Талита перевязала ниткой стопочку билетов по десять песо, и они механически взялись пересчитывать остальные.

– А что, – сказала Талита, – я думаю, Ману прав.

– Конечно, прав, – сказал Оливейра. – И все равно он дурак, ты это знаешь прекрасно.

– Не прекрасно, но знаю. Вернее, узнала, когда сидела верхом на доске. Но вы-то прекрасно знаете, что я между вами посередке, как та штучка в весах, которая никто не помнит, как называется.

– Ты наша нимфа Эгерия, наш медиумический мост. Когда ты с нами, мы с Ману впадаем в своего рода транс. Даже Хекрептен заметила это и употребила именно это яркое выражение.

– Может быть, – сказала Талита, – расписывая места на билетах. – Если хочешь знать, Ману просто не может приложить ума, что делать с тобою. Он любит тебя, как брата, я думаю, даже ты это понимаешь, и в то же время жалеет, что ты вернулся.

– Незачем было встречать меня в порту. Я не слал ему открыток, че.

– Он узнал от Хекрептен, она весь балкон уставила цветами. А Хекрептен узнала в министерстве.

– Чертовщина какая-то, – сказал Оливейра. – Когда мне сказали, что Хекрептен сообщили дипломатическим путем о моем возвращении, я понял, что мне остается одно: позволить этой бешеной телке кинуться мне в объятия. Такая самоотверженность с ее стороны, представляешь, просто Пенелопа какая-то.

– Если тебе не хочется об этом говорить, – сказала Талита, глядя в пол, – можем запереть кассу и идти за Ману.
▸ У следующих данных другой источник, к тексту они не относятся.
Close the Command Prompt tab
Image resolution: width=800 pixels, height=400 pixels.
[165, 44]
– Очень даже хочется, но с твоим мужем все так сложно, что у меня на душе кошки скребут. А мне это… Одним словом, не знаю, почему бы тебе самой не решить эту проблему.
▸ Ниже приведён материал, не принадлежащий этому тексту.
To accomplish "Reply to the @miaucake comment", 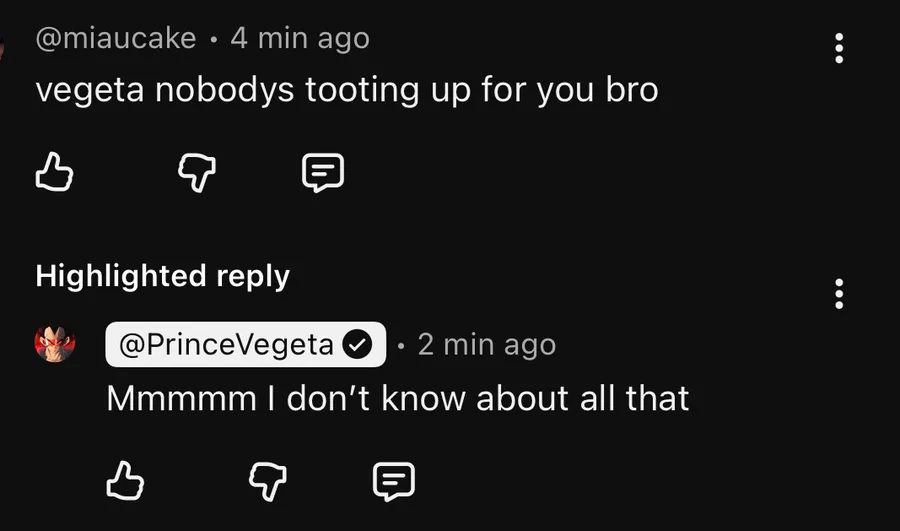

– Мне кажется, – сказала Талита, расслабляясь, – что в этот раз только круглый дурак не догадался бы, что к чему.

– Однако Ману – это Ману, и он на следующий день идет к директору и добивается для меня работы. В тот самый момент, когда я вытирал скупые мужские слезы отрезом, который собирался продавать.

– Ману хороший, – сказала Талита. – Тебе не понять, какой он хороший.

– Редкой доброты человек, – сказал Оливейра. – Но позволь мне оставить в стороне то, чего мне никогда не понять и что, должно быть, именно так, как тебе кажется, и предположить: а может, Ману нравится играть с огнем? Чем не цирковое занятие. А у тебя, – Оливейра указал на нее пальцем, – у тебя есть сообщники.

– Сообщники?

– Да, сообщники. Во-первых, я, во-вторых, кое-кто еще, кого сейчас здесь нет. Ты сравнила себя со стрелкою весов, и если использовать этот прелестный образ, то сейчас ты уже не посредине, а начинаешь склоняться в одну сторону. И тебе надо было бы это понять.